When you arrive at your seat – it’s worse than you thought. Your flight companions are a grotesquely sweaty man in what appears to be a matching bright blue lycra Velcro tracksuit that both burns the retinas and takes a few years off your life, and what can only be described as an obese lady with in her forties with a distorted face and skin that protrudes over your armrest like cheese melted in the sun.
They both look up at you, a glob of contempt in their eyes. Clearly they were hoping for an empty middle seat and you’ve dashed their hopes.
You make it known that you want to sit down and they make no attempt to accommodate you. The walking lycra endorsement sucks in his gut in and you squeeze in between the two primordial life forms.
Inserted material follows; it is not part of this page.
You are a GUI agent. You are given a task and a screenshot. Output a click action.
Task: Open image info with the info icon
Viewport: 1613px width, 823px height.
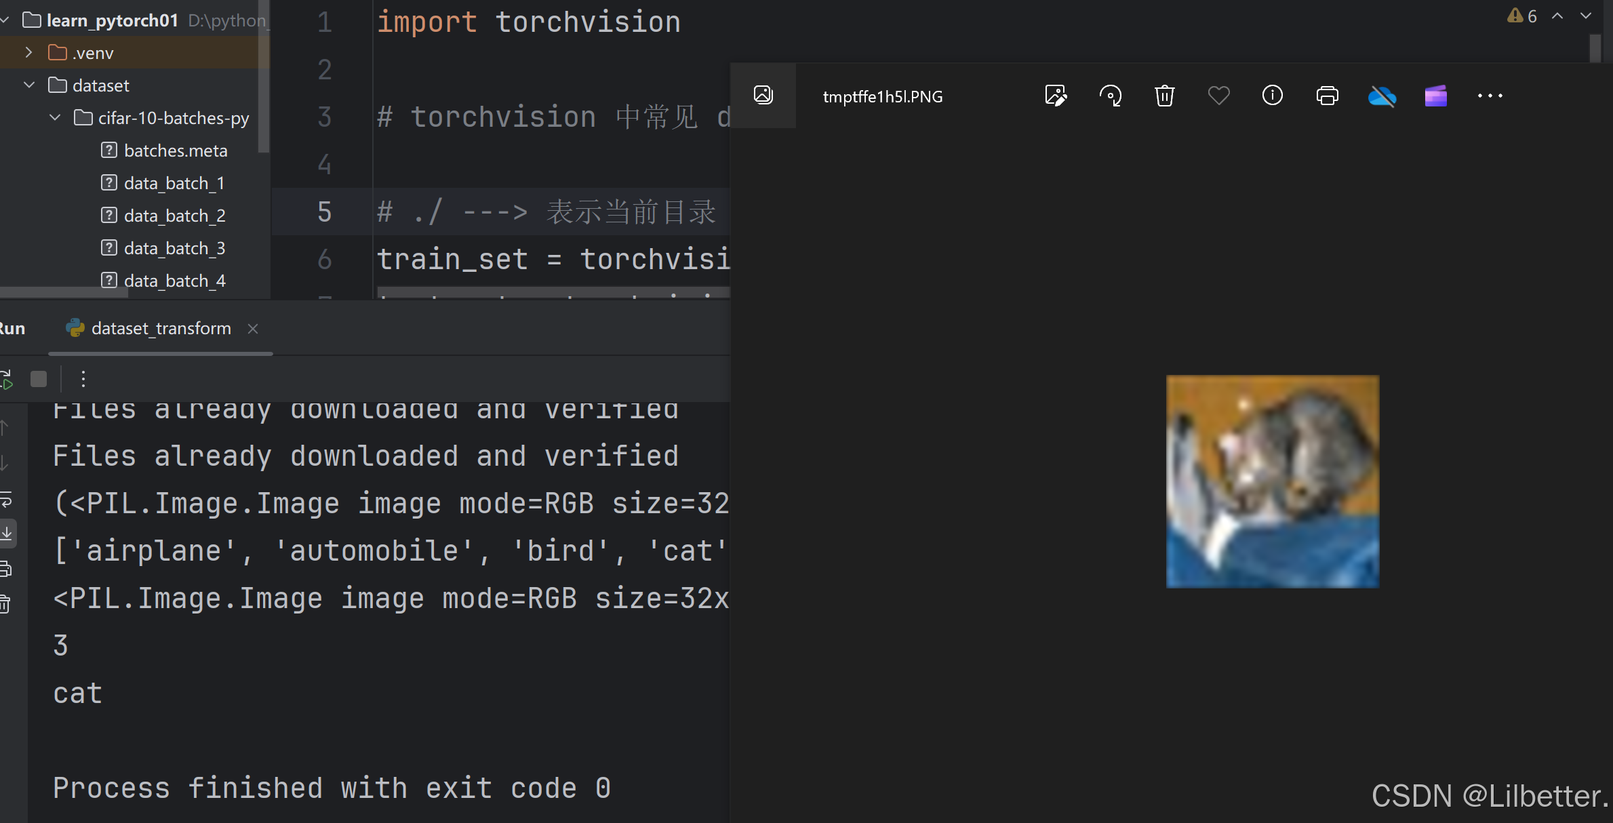click(1272, 96)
Dropping down into the seat, your elbow touches the flappy skin of the grotesque caricature on your left. It feels like a raw chicken breast, all squidgy and cold and rubbery. You swear that it’s hours before the plane finally takes off.
Velcro has already made his intentions clear by farting audibly. The smell will later be described to a therapist as she begins to unravel exactly where it all went downhill for you.
The plane takes off and things take a turn for the worse. The woman on your left adjusts in her seat and this seems to actually turn the plane. You fall into her and it’s like quicksand, your arm disappearing into the twilight zone that is her orbital largeness.
You apologise and she smiles coyly at you and returns to her stories. You’re thousands of feet in the air, but you’ve never felt so low. The meal trolley begins soon after and your two companions inhale their food with such gusto you’d have thought it was their last meal. Elbows are flying everywhere as their gigantic paws struggle with the tiny plastic cutlery. Lycra knocks over your micro-cup of orange juice. He issues a weak apology that is blanched further by the food that flies from his mouth as he says it.
Flight time remaining: 23hr 12 minutes.
Like a cow to slaughter, you’ve accepted your fate.
You rolled the dice and you paid the price. A calm has washed over you in the last eight hours or so.
Your personal bubble has long since popped. Once the fat lady’s snoring eclipsed the sound of the jet engine and the guy in lycra plugged in his headphones and began blasting hectic electronic dance music you could hear eight rows away, you hit a Zen moment.
You’ve accepted your fate. You’re a middle seat casualty now, and for that reason you’ll always the mental scars. You’ve accepted the things you can’t change. Ironically, even though you’re packed in tighter than tuna you’ve felt like you’ve really grown.